[Start of section]

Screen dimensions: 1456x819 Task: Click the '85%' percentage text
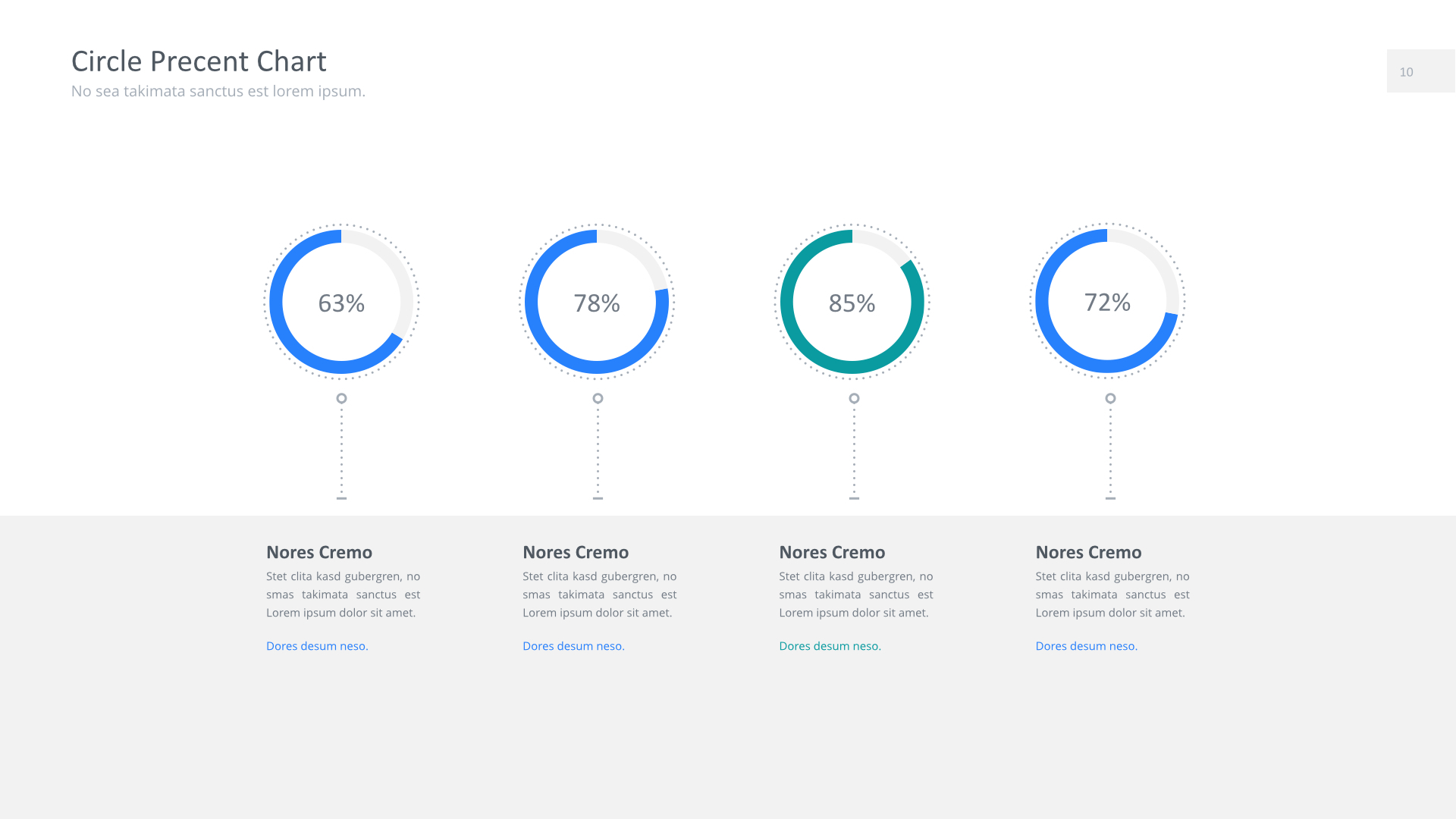click(x=852, y=303)
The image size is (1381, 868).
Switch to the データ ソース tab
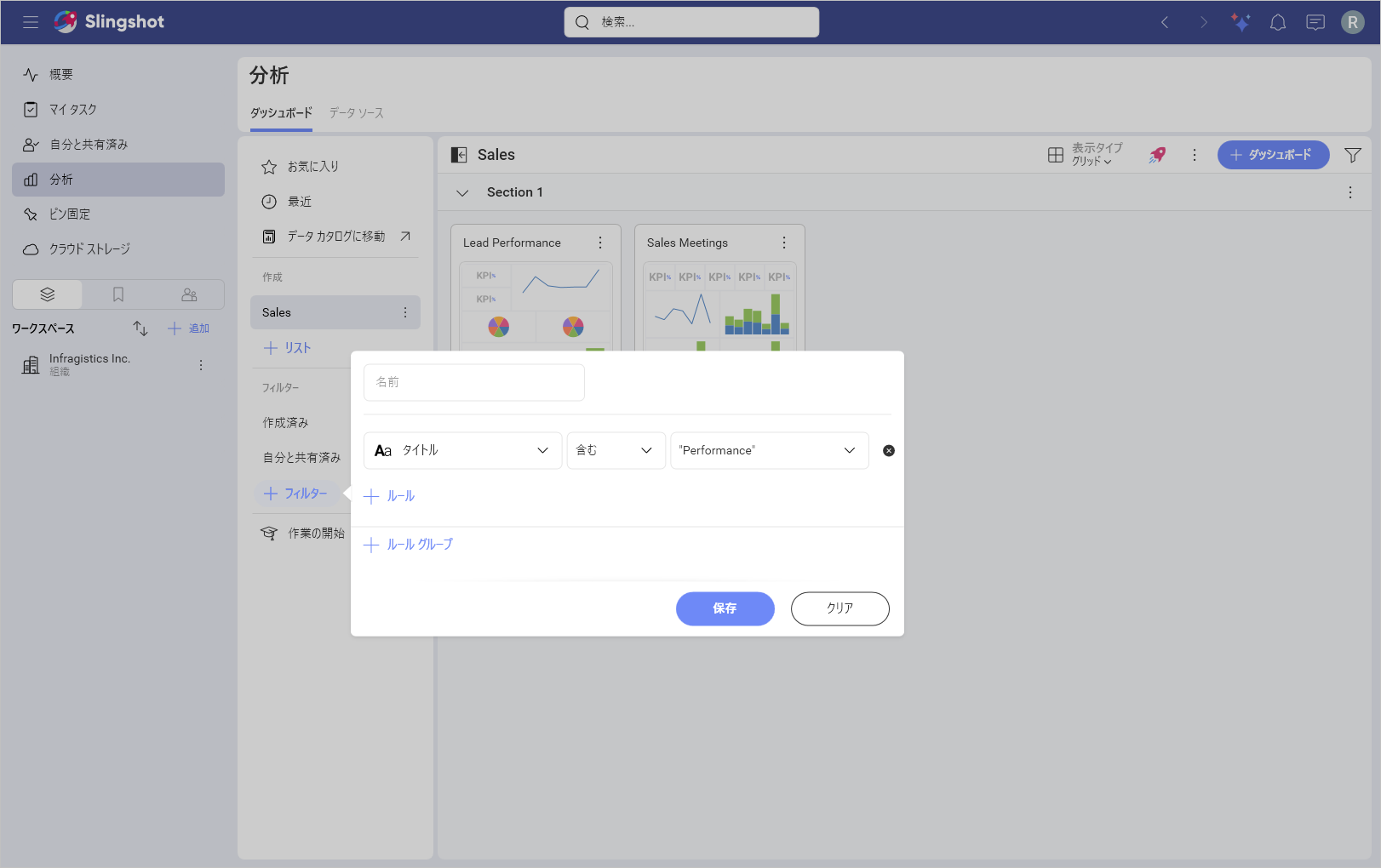(356, 112)
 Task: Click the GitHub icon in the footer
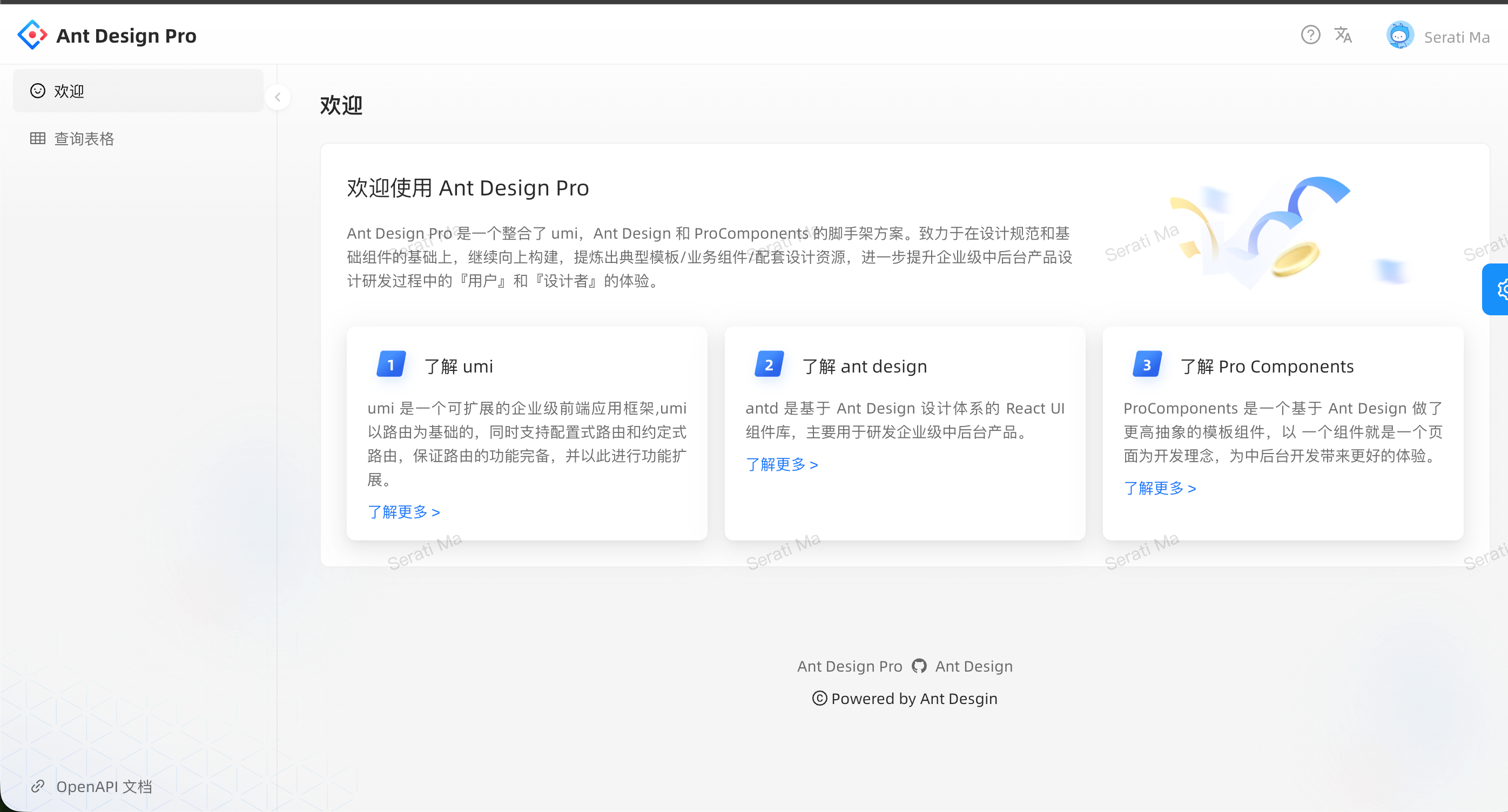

[End of section]

#### TASK:
Write out exactly the lines from the one containing "Switch to the データ ソース tab" through the last line of the records above, both ends included, and leave out any pictures.

#### RESULT:
Switch to the データ ソース tab
(356, 112)
 Task: Click the GitHub icon in the footer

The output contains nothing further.